## HOW TO COMPLETE THIS TASK:
A bare number is the expected answer: the count of lines in the records that contain the word "tree".

## EXTRACTED RECORDS:
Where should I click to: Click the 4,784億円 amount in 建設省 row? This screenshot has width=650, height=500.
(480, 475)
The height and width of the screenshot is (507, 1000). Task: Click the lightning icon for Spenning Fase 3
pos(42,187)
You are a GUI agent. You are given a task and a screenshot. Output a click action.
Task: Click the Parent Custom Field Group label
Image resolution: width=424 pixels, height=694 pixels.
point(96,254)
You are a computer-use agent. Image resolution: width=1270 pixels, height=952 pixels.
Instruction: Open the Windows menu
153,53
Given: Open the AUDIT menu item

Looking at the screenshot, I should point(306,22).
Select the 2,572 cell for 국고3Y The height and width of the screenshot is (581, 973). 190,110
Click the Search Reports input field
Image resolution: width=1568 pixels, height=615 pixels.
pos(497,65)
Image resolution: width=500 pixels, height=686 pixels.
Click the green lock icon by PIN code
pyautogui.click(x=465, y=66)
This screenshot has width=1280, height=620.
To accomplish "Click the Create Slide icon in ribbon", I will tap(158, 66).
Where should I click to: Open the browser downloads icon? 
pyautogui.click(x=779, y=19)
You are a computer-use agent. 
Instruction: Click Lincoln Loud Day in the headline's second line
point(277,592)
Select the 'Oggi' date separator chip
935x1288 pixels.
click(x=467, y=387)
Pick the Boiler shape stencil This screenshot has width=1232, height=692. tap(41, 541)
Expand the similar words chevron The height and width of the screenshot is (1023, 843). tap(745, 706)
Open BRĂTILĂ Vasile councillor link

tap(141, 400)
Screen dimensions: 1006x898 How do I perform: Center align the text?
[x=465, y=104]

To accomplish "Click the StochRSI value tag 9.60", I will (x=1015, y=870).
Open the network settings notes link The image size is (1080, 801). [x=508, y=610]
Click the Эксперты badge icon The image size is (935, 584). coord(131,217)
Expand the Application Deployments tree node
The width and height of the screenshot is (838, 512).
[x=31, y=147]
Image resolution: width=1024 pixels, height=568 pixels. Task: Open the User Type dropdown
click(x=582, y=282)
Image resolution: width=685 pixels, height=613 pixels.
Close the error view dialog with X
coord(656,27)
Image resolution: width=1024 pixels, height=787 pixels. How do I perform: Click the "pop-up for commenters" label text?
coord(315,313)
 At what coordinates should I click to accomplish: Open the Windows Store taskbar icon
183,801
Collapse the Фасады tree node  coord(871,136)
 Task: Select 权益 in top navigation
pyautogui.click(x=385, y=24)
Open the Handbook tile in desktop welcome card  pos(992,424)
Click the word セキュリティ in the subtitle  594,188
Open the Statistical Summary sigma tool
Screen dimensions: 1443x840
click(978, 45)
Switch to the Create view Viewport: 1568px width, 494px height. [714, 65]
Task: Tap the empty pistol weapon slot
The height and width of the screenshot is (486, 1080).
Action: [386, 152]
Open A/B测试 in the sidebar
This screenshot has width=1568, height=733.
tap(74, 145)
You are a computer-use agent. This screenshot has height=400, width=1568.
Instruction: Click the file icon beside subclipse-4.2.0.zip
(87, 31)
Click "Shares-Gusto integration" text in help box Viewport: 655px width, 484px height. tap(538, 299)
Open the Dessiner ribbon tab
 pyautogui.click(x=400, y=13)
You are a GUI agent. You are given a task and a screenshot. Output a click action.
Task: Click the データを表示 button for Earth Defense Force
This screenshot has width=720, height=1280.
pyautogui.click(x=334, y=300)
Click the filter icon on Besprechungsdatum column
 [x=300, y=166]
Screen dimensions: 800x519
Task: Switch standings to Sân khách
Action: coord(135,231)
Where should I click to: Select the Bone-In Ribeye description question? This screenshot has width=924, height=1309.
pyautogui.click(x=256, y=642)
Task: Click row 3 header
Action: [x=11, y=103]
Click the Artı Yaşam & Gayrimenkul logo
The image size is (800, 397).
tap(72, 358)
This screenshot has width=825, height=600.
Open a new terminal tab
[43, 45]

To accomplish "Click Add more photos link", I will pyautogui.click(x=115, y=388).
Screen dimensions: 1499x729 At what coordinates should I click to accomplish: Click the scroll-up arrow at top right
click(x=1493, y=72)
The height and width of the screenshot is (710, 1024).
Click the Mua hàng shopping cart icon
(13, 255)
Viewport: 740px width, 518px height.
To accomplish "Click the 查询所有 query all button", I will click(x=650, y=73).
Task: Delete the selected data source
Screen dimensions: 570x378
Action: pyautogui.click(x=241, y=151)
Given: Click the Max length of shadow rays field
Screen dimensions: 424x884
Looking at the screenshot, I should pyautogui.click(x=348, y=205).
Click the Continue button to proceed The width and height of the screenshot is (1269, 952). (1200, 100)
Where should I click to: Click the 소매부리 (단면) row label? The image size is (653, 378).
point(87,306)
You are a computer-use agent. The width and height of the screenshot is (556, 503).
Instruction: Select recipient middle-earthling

## EXERCISE OUTPUT:
2